Can traditional numerical taxonomy methods be used
for 16S reads?
Methods from numerical taxonomy are often applied to next-generation marker
gene sequencing studies, where organisms are not directly observed. An OTU is
typically defined as a cluster of reads with 97% similarity, motivated by the
expectation that these correspond approximately to
species. This is reasonable providing that downstream analysis takes into
account that the correspondence of OTUs with
species may fail because:
(i) some species have genes that are >97% similar,
giving merged OTUs containing multiple species,
(ii) a single species may have paralogs that are
<97% similar, causing the species to be split across two or more OTUs, and
(iii) some clusters, even a majority, may be
spurious due to artifacts including read errors and chimeras.
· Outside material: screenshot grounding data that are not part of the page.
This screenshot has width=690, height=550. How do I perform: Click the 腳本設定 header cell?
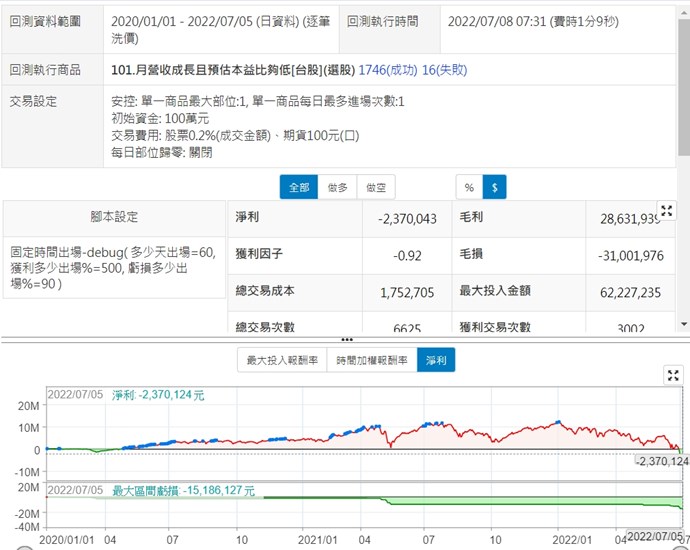coord(114,217)
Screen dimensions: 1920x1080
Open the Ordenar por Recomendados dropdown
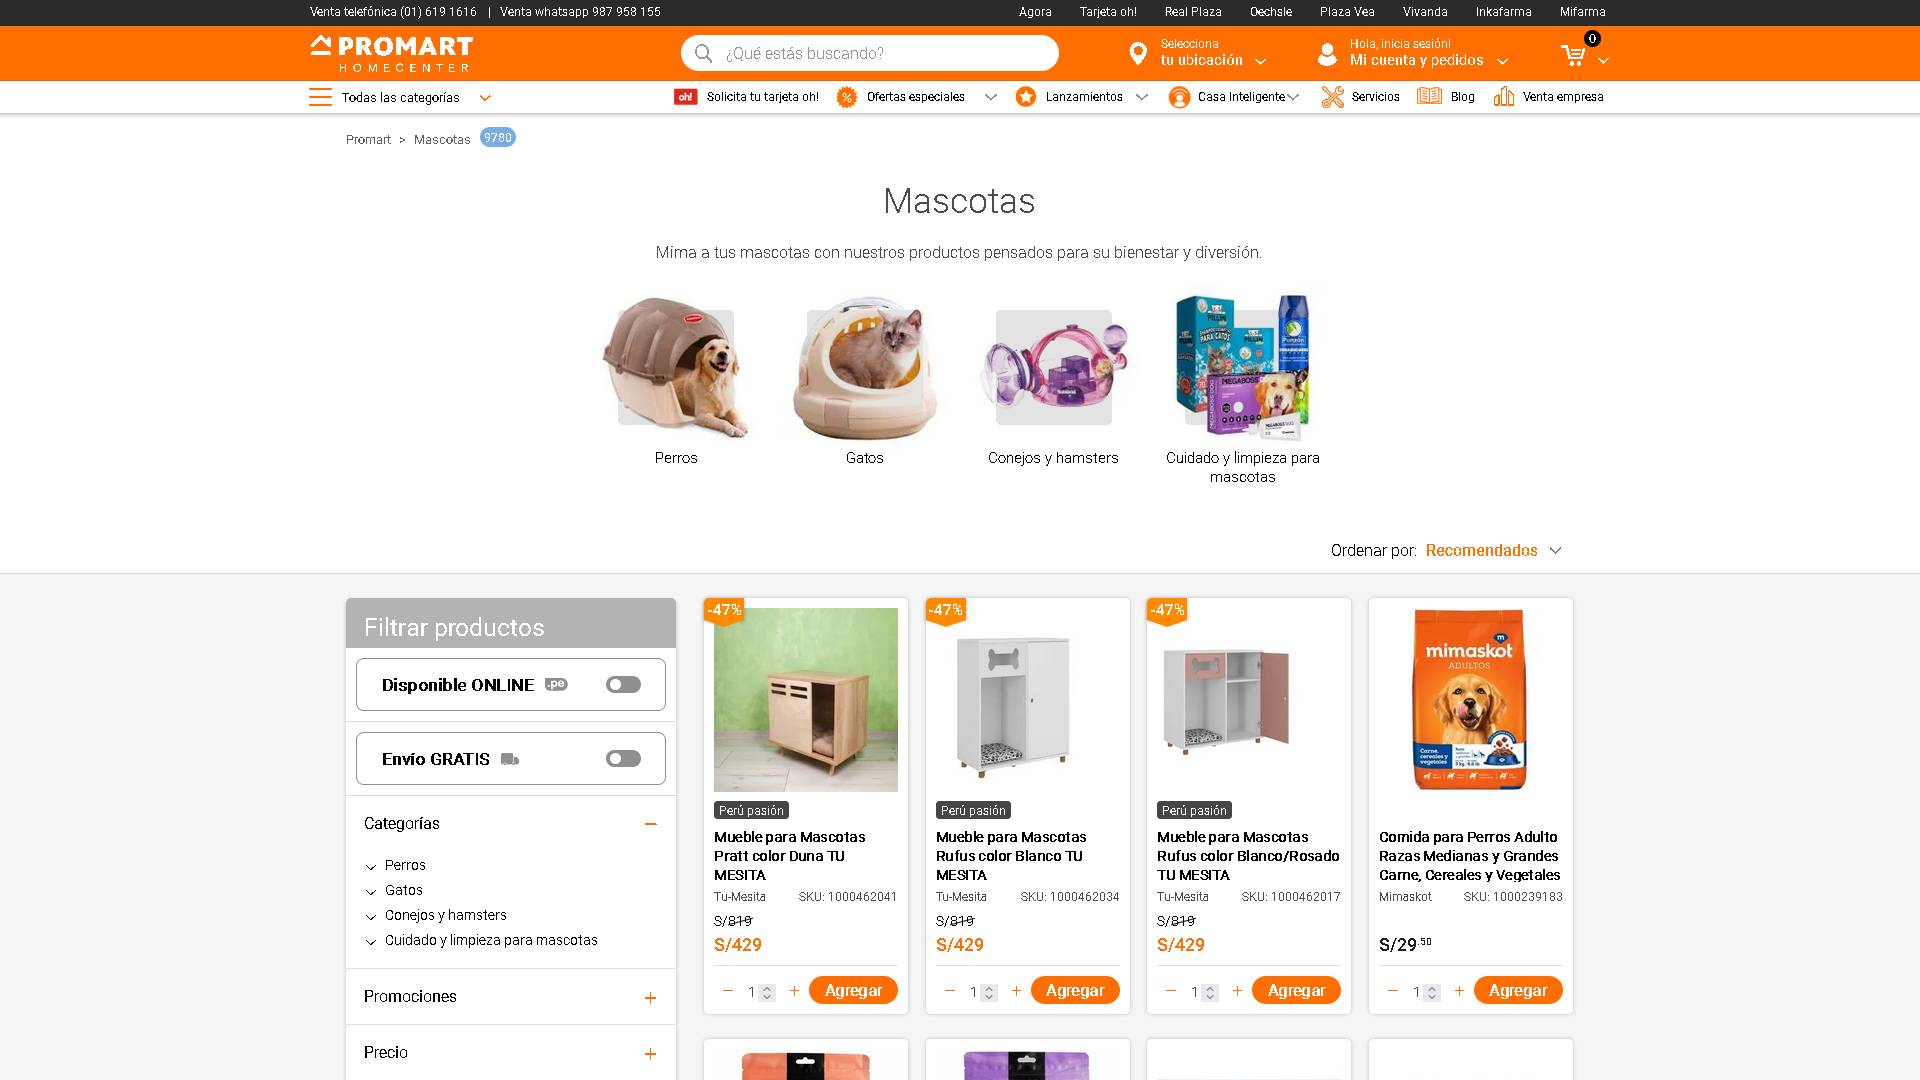[1493, 551]
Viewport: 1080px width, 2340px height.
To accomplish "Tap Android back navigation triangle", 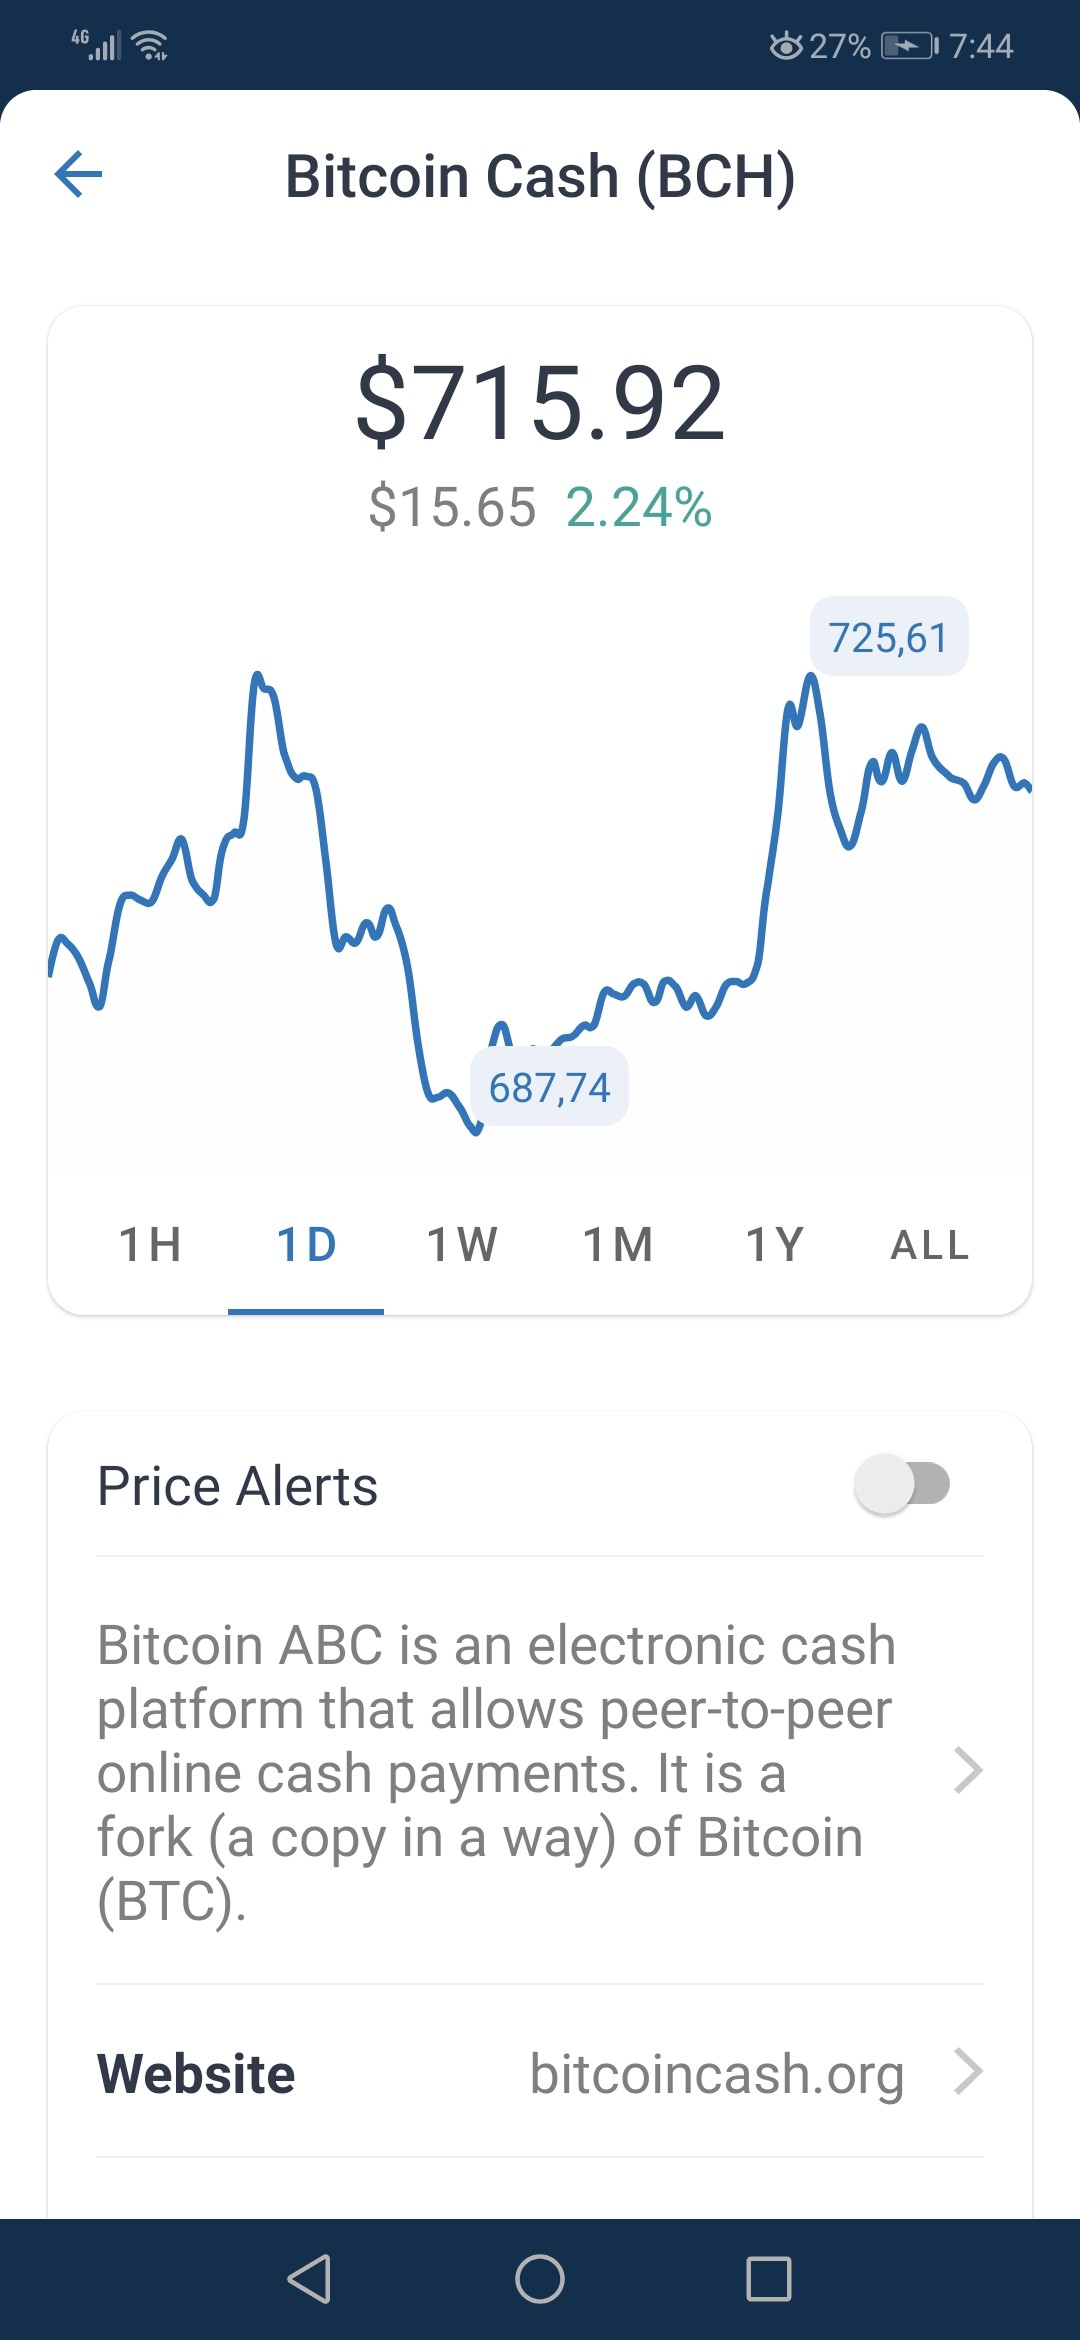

Traditional methods, including rarefaction curves to
assess species richness and alpha and beta diversity estimators, implicitly
assume that OTUs are observations of organisms with negligible error, and that
the number of observations (reads) correlates well with the total number of
individuals present in the community. I believe
that these methods must be modified in cases where OTUs do not reliably
correspond to species or monophyletic groups, especially if OTUs with lower
abundance are more likely to be artifacts. Similar considerations apply to
inferences based on the RDP Classifier, which may report a chimera as a novel
genus, or methods that require building a phylogenetic tree, e.g. for UniFrac,
where the tree topology will be disrupted by chimeras. If a majority of OTUs are
experimental artifacts, then traditional species richness estimates are not
valid, and measures of between-sample variation will tend to reflect differences
in artifact frequencies rather than biological differences.
Sokal, PHA and Sneath, RR
(1963), Principles of Numerical Taxonomy, San Francisco: W.H. Freeman..
Sneath, RR and Sokal, PHA (1973), Numerical Taxonomy, San Francisco: W.H.